My view is that governance and development practitioners (and donors) should certainly continue working to make citizen participation spaces in these contexts meaningful and effective. For many people, engaging actively with government is only feasible when the process becomes highly local. A means for citizens to influence how public funds are used close to home can provide access to influence for many who otherwise would not be able to engage with government. Decentralised participation mechanisms can be an unparalleled opportunity for women, for minorities, and for people from poor households and communities. In that sense, they are democratic.

However, we cannot assume that making space for more citizen voices will necessarily culminate in more accountable government. We need to take a wide view of the state of contestation in a given context in order to better understand how decentralised governance programming might accommodate, or even assist, broader anti-democratic aims.

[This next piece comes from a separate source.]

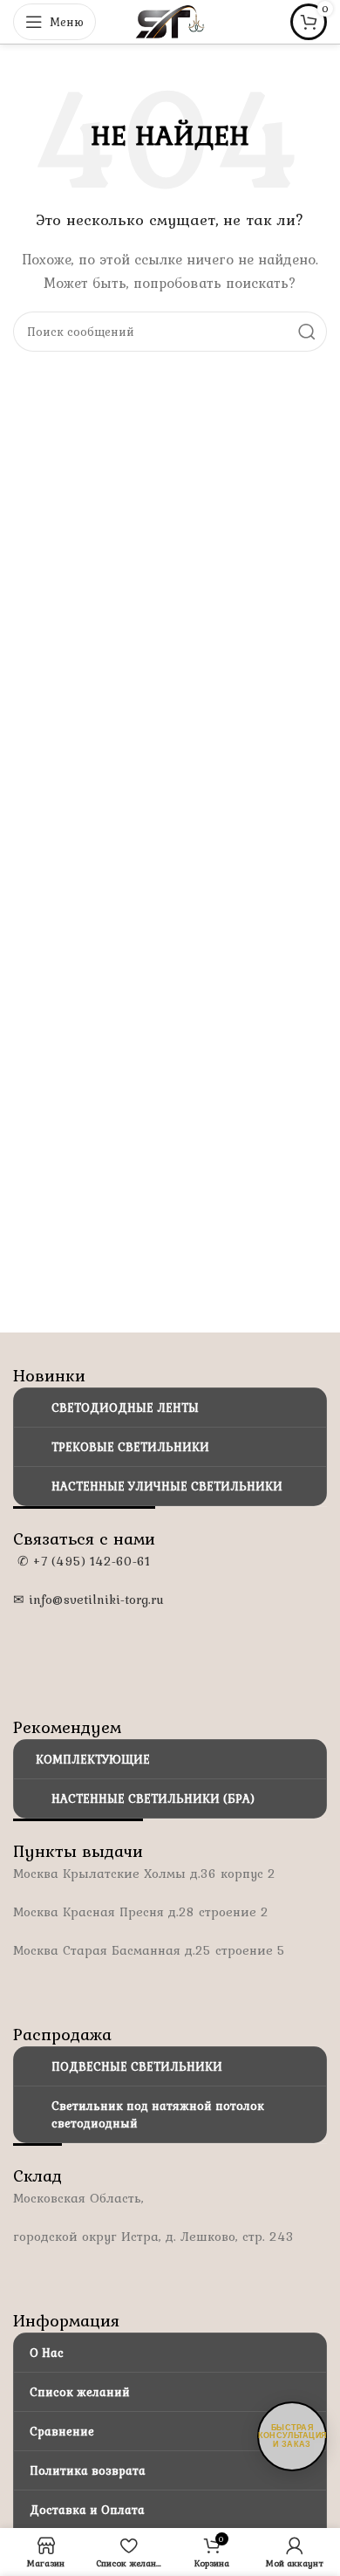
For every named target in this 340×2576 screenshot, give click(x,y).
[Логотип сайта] (169, 20)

For example, perhaps retaining a model in which the voices of citizens remain highly individualised and diffused across many decentralised units of government might comply with the logic of an authoritarian state. But what if this approach were only the first step? Development practitioners need to commit to programming that identifies common issues raised by many people across time and space, invests in connecting them, supports them to organise, and links them to broader social movements. Only then can we rest assured that decentralised participation is good for citizen voice.

This blog was first published with the title Divide and Conquer: Citizen Voice without Contested Politics on the Governance Soapbox blog.

Rebecca Haines

As a member of CARE International’s global Inclusive Governance technical team, currently based in Myanmar, I provide technical assistance to CARE country offices in the Asia and MENA regions, as well as contributing to CARE’s global thinking, learning and practice related to Inclusive Governance. Since joining CARE in 2015, I’ve been supporting CARE’s country offices to work with local governments, citizens, and civil society to strengthen local planning, budgeting, service delivery, and accountability. While our strengths are in applying these approaches to rural community contexts, we’re now developing approaches that apply to new settings and new populations that reflect our changing realities: urban local governments, refugee populations, female factory workers, social enterprises, and more.

Before CARE, I worked for several other multi-mandate INGOs and for the World Bank, and have a background in governance, community development, and gender. Previously, I’ve lived in Afghanistan and Pakistan, and hold an MSc in Development and Gender Studies from the London School of Economics.

One good thing I’ve read

Women in politics: Gender, power, and development by Mariz Tadros.